Idrogel

 

Food Hydrocolloids. 2010. DOI:10.1016/j.foodhyd.2009.11.016.

Tabletted soy protein cold-set hydrogels as carriers of nutraceutical substances.

Maltais A, Remondetto GE, Subirade M

ABSTRACT
The swelling of soy protein filamentous hydrogels and tablets thereof and the release of riboflavin from these drug delivery devices were investigated under simulated gastrointestinal conditions in the presence or absence of digestive proteases. Microscopic examination showed riboflavin arranged into crystals dispersed randomly throughout the hydrogel and the tablet powder.
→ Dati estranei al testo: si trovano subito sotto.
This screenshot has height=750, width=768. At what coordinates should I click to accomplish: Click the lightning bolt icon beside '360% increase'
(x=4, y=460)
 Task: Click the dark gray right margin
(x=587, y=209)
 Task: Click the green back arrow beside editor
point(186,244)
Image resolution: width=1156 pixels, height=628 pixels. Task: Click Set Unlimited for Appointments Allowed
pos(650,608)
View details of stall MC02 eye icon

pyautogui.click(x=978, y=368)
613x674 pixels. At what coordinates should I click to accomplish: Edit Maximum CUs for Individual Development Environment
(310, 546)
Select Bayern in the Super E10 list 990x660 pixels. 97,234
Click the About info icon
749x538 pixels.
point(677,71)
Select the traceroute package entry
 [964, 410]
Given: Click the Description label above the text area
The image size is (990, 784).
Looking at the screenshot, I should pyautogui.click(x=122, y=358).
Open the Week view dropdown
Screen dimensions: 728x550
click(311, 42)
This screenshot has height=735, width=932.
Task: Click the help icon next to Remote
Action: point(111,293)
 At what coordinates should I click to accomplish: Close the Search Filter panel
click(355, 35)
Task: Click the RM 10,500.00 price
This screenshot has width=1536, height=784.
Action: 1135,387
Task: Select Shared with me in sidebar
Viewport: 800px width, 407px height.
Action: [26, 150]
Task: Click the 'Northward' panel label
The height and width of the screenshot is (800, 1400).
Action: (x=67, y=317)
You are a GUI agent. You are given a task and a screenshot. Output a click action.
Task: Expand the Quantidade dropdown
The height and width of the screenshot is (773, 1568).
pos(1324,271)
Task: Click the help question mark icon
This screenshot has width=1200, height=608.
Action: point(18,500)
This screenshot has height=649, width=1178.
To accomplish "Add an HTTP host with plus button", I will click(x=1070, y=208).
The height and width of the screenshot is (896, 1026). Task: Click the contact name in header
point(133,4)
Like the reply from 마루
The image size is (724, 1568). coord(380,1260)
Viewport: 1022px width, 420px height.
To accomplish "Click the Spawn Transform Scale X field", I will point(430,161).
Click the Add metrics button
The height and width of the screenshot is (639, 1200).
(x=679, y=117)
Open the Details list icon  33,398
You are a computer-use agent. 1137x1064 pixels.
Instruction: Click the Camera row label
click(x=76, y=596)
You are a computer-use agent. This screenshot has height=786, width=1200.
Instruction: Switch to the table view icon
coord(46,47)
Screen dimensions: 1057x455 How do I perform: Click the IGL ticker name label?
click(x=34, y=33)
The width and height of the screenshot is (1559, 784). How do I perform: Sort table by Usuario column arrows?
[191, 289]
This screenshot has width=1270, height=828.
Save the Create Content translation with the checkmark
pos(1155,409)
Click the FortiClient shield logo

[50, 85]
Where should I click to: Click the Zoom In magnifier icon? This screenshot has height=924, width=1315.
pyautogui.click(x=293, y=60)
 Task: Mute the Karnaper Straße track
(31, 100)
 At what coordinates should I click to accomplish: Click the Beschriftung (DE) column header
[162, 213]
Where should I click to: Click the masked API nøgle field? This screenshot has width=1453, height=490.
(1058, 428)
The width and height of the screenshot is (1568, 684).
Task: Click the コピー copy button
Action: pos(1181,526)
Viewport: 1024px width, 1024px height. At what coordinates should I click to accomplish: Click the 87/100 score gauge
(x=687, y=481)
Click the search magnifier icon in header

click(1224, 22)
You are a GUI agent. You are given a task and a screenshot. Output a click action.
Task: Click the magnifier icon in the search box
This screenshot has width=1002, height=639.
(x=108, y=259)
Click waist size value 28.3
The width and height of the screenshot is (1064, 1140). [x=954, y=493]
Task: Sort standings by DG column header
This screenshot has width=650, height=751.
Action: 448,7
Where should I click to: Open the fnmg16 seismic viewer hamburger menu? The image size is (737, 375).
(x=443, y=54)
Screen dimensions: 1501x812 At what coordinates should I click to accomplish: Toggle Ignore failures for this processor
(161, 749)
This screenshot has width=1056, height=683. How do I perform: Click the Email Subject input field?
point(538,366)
Swelling experiments showed a comparable behavior of water uptake for hydrogel and tablet at pH 1.2 as well as tablet at pH 7.5, featuring a low swelling rate. Hydrogel at intestinal pH began to shrink after 1 h, which coincided with a loss its structure. Riboflavin release was faster at pH 7.5 than at pH 1.2 for both devices. Swelling was the principal mechanism of riboflavin release from tablets at pH 7.5, while drug-polymer interactions slowed this release at pH 1.2. In the presence of pepsin at pH 1.2, both devices showed slow zero-order release of riboflavin for 6 h, while both were digested completely in the presence of pancreatin at pH 7.5. These results suggest that these tabletted hydrogels and the hydrogels themselves might both be useful for transporting bioactive molecules through the gastrointestinal tract and delivering them in the small intestine. Considering their non-synthetic nature, they should be of great interest for the development of innovative functional foods.

Commento
Gli idrogel sono materiali liquidi o semisolidi formati da molecole a lunga catena cross-lincate una all’altra che formano numerose cavità molto piccole che posso assorbire acqua o altri liquidi come spugne. Se all’interno degli spazi sono assorbite molecole bioattive, queste vengono rilasciate molto lentamente e in modo controllato. I tecnologi stanno studiando numerose applicazioni, comprese quelle nel settore nutraceutico. In questo lavoro isolati proteici di soia sono stati utilizzati per preparare degli idrogel usando un processo di gelificazione a freddo per incapsulare ingredienti bioattivi. Scegliendo tra questi la vitamina B, è stato osservato che, in condizioni che simulano l’ambiente gastrointestinale (presenza o assenza di proteasi), questa viene rilasciata solo a livello dell’intestino tenue (in presenza della pancreatina). Avendo una origine naturale, questi materiali hanno eccellenti possibilità di applicazione nel settore nutraceutico.